Harry A. Hyman

Personal information
- Born: May 4, 1881 Mount Vernon, Ohio, US
- Education: Ohio State University, University of Pennsylvania

Sport
- Sport: Track and field
- Event: Sprint

= Harry A. Hyman =

American track and field athlete (1881–1965)

Harry A. Hyman (1881 – 1965), also known as The Pennsylvania Flyer, was an American track and field athlete. He competed at state and national levels with Ohio State University and the University of Pennsylvania. He was the only runner at English Amateur Athletic Championships in 1905, to win a handicapped first-place medal in the 220.

==Early life and athletic career==
Hyman's family background was rooted in immigrant heritage, with his father hailing from Germany. His journey in athletics began in 1899 at Ohio State University, where, at the age of 18, he started competing. He set a 10-second record in the 100-yard dash, securing a first-place victory.

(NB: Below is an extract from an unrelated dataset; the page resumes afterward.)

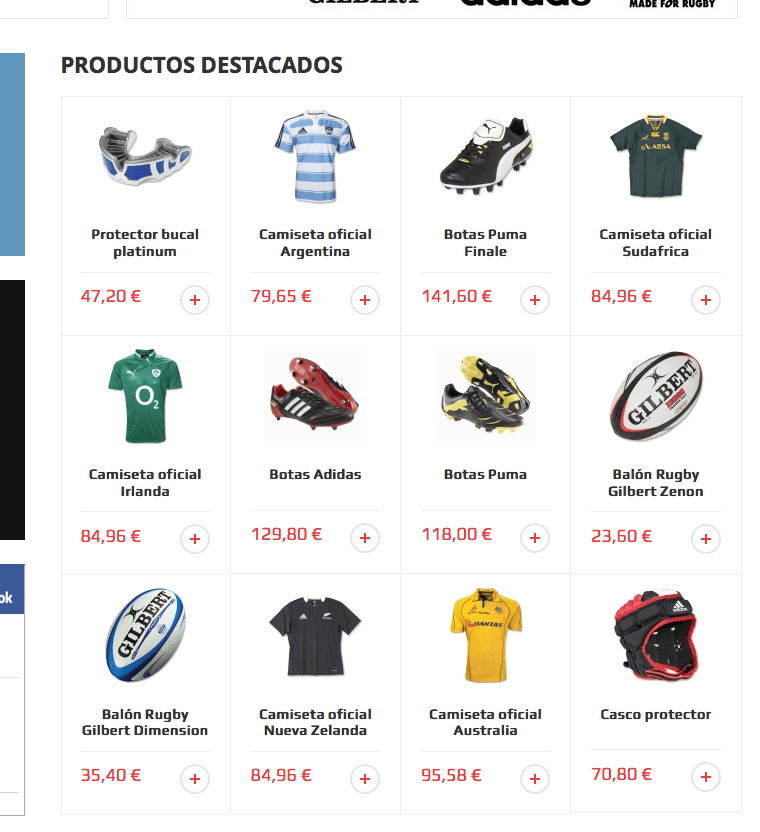View the Gilbert Zenon rugby ball image

click(x=656, y=395)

He pursued a degree in Civil Engineering and participated in athletic meets representing the University of Pennsylvania. One of his notable victories was in the 220-yard dash at a meet sponsored by the Princeton Athletic Association on April 18, 1903.

In the same year, he earned a gold medal for the 1-mile relay at a meet against Columbia University. Princeton and Columbia were fierce rivals on the track during his tenure.

==Notable achievements==
In 1904, Hyman won the gold medal in the Penn-Amherst relay.

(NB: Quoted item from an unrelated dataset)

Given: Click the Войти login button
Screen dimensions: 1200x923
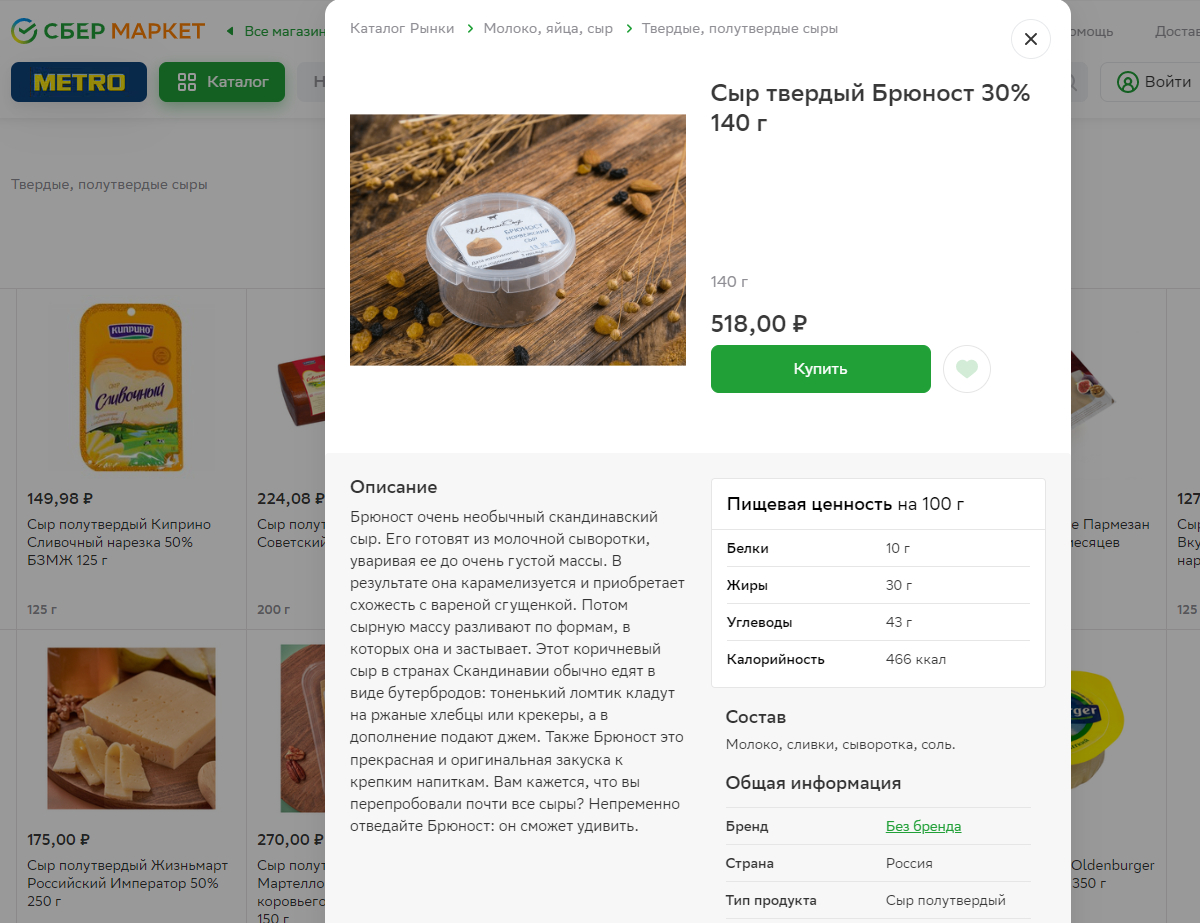Looking at the screenshot, I should click(x=1154, y=82).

In 1904, at the English Amateur Athletic Championships, Hyman won the 220-yard event and the handicapped 300-yard event. Despite a 2-yard handicap, he won, earning recognition at an international level.

==Legacy and later career==
Hyman was invited to the 1906 Olympic Games, though his career in civil engineering prevented him from attending.

In 1905, he also won an intercollegiate quarter mile at Franklin Field in Pennsylvania, clocking 49 2-5 seconds. His collection of medals, trophies, and awards was exhibited at the Helms Bakery Sports Museum in Los Angeles.

Hyman retired to Laguna Beach, California, and died in 1965.